Caribbean
Compass April 1999
Power to the People
A year and a bit ago Casey, a good friend of mine, bought a boat in British Columbia that had been forced to the bottom by the weight of its boathouse, pressed under several feet of snow. What started as a great bargain became his life's work as he peeled back the damage caused by all of the salt water that managed to find its way into everything. Everything.
The other day I stopped in to share his progress and, as always, to marvel at his good work. He had just finished his DC wiring and was well on his way to installing his AC circuits. Casey is a great fan of Nigel Calder, as I am, so his work on his boat's electrics reflects Mr. Calder's thoughts on boat wiring. Casey's efforts, so far, are neat and very orthodox. We chatted for awhile about the direction he should go now that he is about to interface 110 into his electrics. Casey has a lot of respect for my opinion obviously he has never read this column.
The subjects of whether to isolate or not, inverters with chargers, inverters without chargers, and electrolysis, all came bubbling up around us: "What sort of AC system do you have aboard the Baron, oh Great Seasoned One?" he asked.
"Er a drop cord," I mumbled.
"Say again, Horizon Man?" he begged.
"Um a drop cord," I whispered.
For those of you of insufficient technical bent, to use a drop cord is to admit that one does not have any AC system at all, and that any connection to shorepower is directly by extension cord to the gizmo requiring alternating current. In the beginning, I did try to work out a way to wire in a fool-proof shorepower system. The problem was that I would walk away from each drawing with the idea that things were getting more sophisticated than they needed to be. What did I need AC for anyway? This was before videos were common, so the only AC things aboard were a battery charger and some small power tools that I could replace with ones that used re-chargeable batteries. I saw the household plugs in the boat as nothing more than a threat to Katso.

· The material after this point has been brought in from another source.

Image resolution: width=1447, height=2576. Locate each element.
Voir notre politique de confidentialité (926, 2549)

Times would change so that by the time we left Mexico for the Pacific we had a small TV and a video. At this point we made a small concession to the power gods and installed an inverter just a small one, 250 watts with a plug mounted right on the front. We also realized that we might be happy to have the odd power tool with more "whumph" than the battery-powered variety, so we elected to carry along a small generator, one with an output of 500 watts AC and about 100 watts DC. As this machine was only capable of providing about 8 amps of charging current for our batteries direct, we bought a 30 amp car battery charger that we could plug into the AC side of the generator. We could also use this charger with our drop cord if we happened to find shorepower. This was as complicated as we wanted to have it.
In normal times, motoring and the solar panels kept us flush enough so the generator did little but rust in the sail locker. Before a long leg, we would drag it on deck, hook it to the charger, and top off our batteries so we could begin with a full bank. This did work most of the time, although I do recall the night before we left Bora Bora for Tonga. We had spent the day getting ready, dutifully charging our batteries and doing other neat stuff. Once finished, we dinghied ashore for a final supper with pals.

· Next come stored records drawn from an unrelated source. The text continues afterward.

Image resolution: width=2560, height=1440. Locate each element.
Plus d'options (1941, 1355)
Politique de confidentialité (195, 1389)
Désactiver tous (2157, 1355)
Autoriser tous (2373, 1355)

Returning home that night we were surprised to see a large boat anchored near us aglow with light a tall ship mayhaps, mateys. No, just the Baron. On the way out I must have dragged my shoulder across the switch panel near the mast and turned on every light that we had.
Great....
Another day in Bora Bora, who could complain?
Salt water and stupidity took their toll. In Fiji we joined with friends to show a movie to villagers in the Yasawa Islands. Maybe 100 people gathered around my pal's little color TV, enraptured with the chance to see a film, "Captains Courageous" or something. Anyway, I yanked the cord on my generator, it pumped out 180 volts and toasted the TV plus the first three rows of happy Fijians. Accidents happen, right? Try telling that to a guy with smoking eyebrows, who is several times the size of your average school bus, and bent on using your generator as a suppository for you.
While visiting with Casey I think that I, not for the first time, reflected on how different boats can be when some will spend most of their time near "mains" power while others may be months between plug-ins. When a yachtie decides to have an AC system as part of the electrics aboard, this new system tends to dominate all of the others. Inter-dependence also seems to prosper, the inverter becomes the charger maybe, etcetera.
While Casey may want to have all of the conveniences of home, he also wants to enjoy the lack of hassles that comes with a simple system. I'm not sure that these concepts are compatible. Most everything that we need aboard a boat uses DC, even most small videos and TVs. Things like microwaves and hairdryers can be powered through inverters if you have the battery capacity of a submarine. If you do not, leave them and maybe all who cannot live without them behind.